INSTRUCTIONS TO FOLLOW ▸ Give back the entire listing below, unaltered.

▬▬▬▬▬▬

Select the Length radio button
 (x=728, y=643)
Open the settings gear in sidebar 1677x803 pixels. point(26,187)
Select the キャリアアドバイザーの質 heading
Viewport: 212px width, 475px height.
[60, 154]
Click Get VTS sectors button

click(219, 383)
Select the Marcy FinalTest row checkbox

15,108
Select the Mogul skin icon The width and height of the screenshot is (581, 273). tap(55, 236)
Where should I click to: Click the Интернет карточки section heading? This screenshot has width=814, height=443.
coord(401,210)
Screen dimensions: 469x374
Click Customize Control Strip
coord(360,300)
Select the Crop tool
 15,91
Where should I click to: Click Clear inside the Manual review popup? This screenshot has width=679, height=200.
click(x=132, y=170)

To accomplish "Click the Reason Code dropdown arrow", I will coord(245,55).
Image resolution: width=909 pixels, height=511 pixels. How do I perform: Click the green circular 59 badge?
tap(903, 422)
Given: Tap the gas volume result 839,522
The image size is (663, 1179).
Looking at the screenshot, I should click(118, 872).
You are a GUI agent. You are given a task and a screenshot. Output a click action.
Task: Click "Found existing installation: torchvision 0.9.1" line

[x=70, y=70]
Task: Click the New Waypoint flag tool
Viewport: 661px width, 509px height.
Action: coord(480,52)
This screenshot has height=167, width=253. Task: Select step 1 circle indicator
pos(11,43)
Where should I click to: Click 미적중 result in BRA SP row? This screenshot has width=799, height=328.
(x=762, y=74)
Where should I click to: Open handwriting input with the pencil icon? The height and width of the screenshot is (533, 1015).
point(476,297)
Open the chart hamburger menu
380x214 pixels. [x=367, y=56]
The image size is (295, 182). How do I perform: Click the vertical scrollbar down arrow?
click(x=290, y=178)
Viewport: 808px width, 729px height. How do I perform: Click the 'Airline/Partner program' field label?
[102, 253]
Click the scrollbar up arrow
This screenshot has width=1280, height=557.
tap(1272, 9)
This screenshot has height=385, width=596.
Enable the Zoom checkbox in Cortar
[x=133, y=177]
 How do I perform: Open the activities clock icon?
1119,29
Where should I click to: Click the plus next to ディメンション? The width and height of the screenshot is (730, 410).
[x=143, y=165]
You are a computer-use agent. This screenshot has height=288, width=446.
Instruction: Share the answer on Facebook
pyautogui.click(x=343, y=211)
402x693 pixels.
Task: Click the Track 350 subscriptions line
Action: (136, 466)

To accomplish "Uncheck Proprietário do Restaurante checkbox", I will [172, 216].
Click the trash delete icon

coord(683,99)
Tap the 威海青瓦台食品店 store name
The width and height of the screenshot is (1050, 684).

▬▬▬▬▬▬

SOLUTION BELOW ▸
Select the Length radio button
 (x=728, y=643)
Open the settings gear in sidebar 1677x803 pixels. point(26,187)
Select the キャリアアドバイザーの質 heading
Viewport: 212px width, 475px height.
[60, 154]
Click Get VTS sectors button

click(219, 383)
Select the Marcy FinalTest row checkbox

15,108
Select the Mogul skin icon The width and height of the screenshot is (581, 273). tap(55, 236)
Where should I click to: Click the Интернет карточки section heading? This screenshot has width=814, height=443.
coord(401,210)
Screen dimensions: 469x374
Click Customize Control Strip
coord(360,300)
Select the Crop tool
 15,91
Where should I click to: Click Clear inside the Manual review popup? This screenshot has width=679, height=200.
click(x=132, y=170)

To accomplish "Click the Reason Code dropdown arrow", I will coord(245,55).
Image resolution: width=909 pixels, height=511 pixels. How do I perform: Click the green circular 59 badge?
tap(903, 422)
Given: Tap the gas volume result 839,522
The image size is (663, 1179).
Looking at the screenshot, I should click(118, 872).
You are a GUI agent. You are given a task and a screenshot. Output a click action.
Task: Click "Found existing installation: torchvision 0.9.1" line

[x=70, y=70]
Task: Click the New Waypoint flag tool
Viewport: 661px width, 509px height.
Action: coord(480,52)
This screenshot has height=167, width=253. Task: Select step 1 circle indicator
pos(11,43)
Where should I click to: Click 미적중 result in BRA SP row? This screenshot has width=799, height=328.
(x=762, y=74)
Where should I click to: Open handwriting input with the pencil icon? The height and width of the screenshot is (533, 1015).
point(476,297)
Open the chart hamburger menu
380x214 pixels. [x=367, y=56]
The image size is (295, 182). How do I perform: Click the vertical scrollbar down arrow?
click(x=290, y=178)
Viewport: 808px width, 729px height. How do I perform: Click the 'Airline/Partner program' field label?
[102, 253]
Click the scrollbar up arrow
This screenshot has width=1280, height=557.
tap(1272, 9)
This screenshot has height=385, width=596.
Enable the Zoom checkbox in Cortar
[x=133, y=177]
 How do I perform: Open the activities clock icon?
1119,29
Where should I click to: Click the plus next to ディメンション? The width and height of the screenshot is (730, 410).
[x=143, y=165]
You are a computer-use agent. This screenshot has height=288, width=446.
Instruction: Share the answer on Facebook
pyautogui.click(x=343, y=211)
402x693 pixels.
Task: Click the Track 350 subscriptions line
Action: (136, 466)

To accomplish "Uncheck Proprietário do Restaurante checkbox", I will [172, 216].
Click the trash delete icon

coord(683,99)
Tap the 威海青瓦台食品店 store name
The width and height of the screenshot is (1050, 684).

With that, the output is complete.